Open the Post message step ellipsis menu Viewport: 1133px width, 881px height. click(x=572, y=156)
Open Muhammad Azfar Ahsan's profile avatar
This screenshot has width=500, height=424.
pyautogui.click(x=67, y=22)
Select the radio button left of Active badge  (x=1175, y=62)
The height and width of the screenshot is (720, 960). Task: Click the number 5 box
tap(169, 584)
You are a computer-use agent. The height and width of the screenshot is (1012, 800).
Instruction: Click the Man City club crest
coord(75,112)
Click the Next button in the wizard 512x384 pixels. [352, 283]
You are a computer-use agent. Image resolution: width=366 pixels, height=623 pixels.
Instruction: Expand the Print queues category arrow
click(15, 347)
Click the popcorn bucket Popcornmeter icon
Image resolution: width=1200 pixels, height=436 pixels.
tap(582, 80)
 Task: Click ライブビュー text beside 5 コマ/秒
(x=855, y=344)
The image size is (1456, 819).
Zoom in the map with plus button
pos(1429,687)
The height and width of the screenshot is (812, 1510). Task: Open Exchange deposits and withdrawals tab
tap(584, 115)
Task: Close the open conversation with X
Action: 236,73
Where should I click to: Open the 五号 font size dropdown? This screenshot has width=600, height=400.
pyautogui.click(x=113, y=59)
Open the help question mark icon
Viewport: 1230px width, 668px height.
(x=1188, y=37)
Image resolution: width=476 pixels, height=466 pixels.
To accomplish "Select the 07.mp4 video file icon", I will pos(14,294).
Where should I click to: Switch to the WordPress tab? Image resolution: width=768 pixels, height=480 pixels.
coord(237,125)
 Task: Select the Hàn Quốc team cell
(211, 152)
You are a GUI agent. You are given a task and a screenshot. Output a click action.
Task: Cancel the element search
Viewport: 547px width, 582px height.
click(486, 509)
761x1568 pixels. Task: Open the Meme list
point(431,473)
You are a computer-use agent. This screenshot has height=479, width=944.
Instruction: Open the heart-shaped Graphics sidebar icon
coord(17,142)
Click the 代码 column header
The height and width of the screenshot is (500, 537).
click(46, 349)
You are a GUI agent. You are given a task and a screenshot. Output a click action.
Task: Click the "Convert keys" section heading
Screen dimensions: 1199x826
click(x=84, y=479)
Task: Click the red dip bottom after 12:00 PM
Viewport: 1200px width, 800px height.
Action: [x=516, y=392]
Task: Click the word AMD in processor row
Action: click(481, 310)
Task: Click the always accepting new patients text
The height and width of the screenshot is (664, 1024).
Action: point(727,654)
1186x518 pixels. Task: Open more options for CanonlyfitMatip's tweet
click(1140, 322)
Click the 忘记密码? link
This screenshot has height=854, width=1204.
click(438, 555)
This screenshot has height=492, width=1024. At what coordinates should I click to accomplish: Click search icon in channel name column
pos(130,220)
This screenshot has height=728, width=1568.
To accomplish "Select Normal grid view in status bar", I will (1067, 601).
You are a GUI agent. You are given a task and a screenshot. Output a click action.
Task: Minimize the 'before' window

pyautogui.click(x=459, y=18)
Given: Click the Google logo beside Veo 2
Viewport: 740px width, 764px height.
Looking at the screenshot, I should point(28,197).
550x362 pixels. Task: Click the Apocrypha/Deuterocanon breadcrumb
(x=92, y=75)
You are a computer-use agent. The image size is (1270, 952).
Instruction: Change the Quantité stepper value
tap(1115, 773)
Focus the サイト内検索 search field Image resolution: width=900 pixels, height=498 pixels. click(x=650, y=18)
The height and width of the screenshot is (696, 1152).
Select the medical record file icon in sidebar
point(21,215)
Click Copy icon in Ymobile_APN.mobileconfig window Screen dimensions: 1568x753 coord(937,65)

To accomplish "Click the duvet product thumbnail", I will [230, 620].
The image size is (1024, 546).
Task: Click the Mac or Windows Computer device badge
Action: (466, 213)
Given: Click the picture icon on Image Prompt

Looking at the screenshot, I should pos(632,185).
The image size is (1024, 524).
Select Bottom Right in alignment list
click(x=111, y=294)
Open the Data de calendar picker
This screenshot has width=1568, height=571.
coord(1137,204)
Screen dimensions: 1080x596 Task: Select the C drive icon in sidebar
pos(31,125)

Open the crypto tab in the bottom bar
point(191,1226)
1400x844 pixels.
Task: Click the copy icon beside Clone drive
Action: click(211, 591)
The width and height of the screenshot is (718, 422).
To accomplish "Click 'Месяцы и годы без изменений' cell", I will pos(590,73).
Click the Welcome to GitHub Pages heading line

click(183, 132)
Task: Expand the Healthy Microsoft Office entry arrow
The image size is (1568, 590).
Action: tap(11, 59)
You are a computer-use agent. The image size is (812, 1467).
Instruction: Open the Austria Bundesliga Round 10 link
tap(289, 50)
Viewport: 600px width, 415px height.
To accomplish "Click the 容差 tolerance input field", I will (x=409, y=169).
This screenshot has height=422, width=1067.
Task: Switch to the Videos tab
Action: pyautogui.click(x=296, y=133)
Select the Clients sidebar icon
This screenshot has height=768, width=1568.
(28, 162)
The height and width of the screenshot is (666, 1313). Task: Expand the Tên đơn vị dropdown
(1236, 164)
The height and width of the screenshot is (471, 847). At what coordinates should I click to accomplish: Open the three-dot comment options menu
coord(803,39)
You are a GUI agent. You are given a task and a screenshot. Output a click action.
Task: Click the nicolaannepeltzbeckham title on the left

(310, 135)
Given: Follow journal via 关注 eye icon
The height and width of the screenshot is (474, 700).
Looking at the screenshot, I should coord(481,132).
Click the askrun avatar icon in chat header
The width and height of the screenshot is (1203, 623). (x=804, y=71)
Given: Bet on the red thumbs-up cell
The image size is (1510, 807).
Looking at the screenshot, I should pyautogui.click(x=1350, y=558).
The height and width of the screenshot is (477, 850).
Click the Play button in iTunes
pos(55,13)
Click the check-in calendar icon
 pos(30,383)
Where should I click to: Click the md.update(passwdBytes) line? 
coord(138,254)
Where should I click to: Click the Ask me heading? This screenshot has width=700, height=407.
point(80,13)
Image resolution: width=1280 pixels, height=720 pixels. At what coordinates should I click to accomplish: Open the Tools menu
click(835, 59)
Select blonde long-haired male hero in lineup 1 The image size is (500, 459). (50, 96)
────────
> YOUR ASSIGNMENT: Everything from the line with "Task: Click the nicolaannepeltzbeckham" down to the final line above is to be retyped exactly. Leave the earlier lines out.

> RESULT OF THIS EXERCISE:
Task: Click the nicolaannepeltzbeckham title on the left

(310, 135)
Given: Follow journal via 关注 eye icon
The height and width of the screenshot is (474, 700).
Looking at the screenshot, I should coord(481,132).
Click the askrun avatar icon in chat header
The width and height of the screenshot is (1203, 623). (x=804, y=71)
Given: Bet on the red thumbs-up cell
The image size is (1510, 807).
Looking at the screenshot, I should pyautogui.click(x=1350, y=558).
The height and width of the screenshot is (477, 850).
Click the Play button in iTunes
pos(55,13)
Click the check-in calendar icon
 pos(30,383)
Where should I click to: Click the md.update(passwdBytes) line? 
coord(138,254)
Where should I click to: Click the Ask me heading? This screenshot has width=700, height=407.
point(80,13)
Image resolution: width=1280 pixels, height=720 pixels. At what coordinates should I click to accomplish: Open the Tools menu
click(835, 59)
Select blonde long-haired male hero in lineup 1 The image size is (500, 459). (50, 96)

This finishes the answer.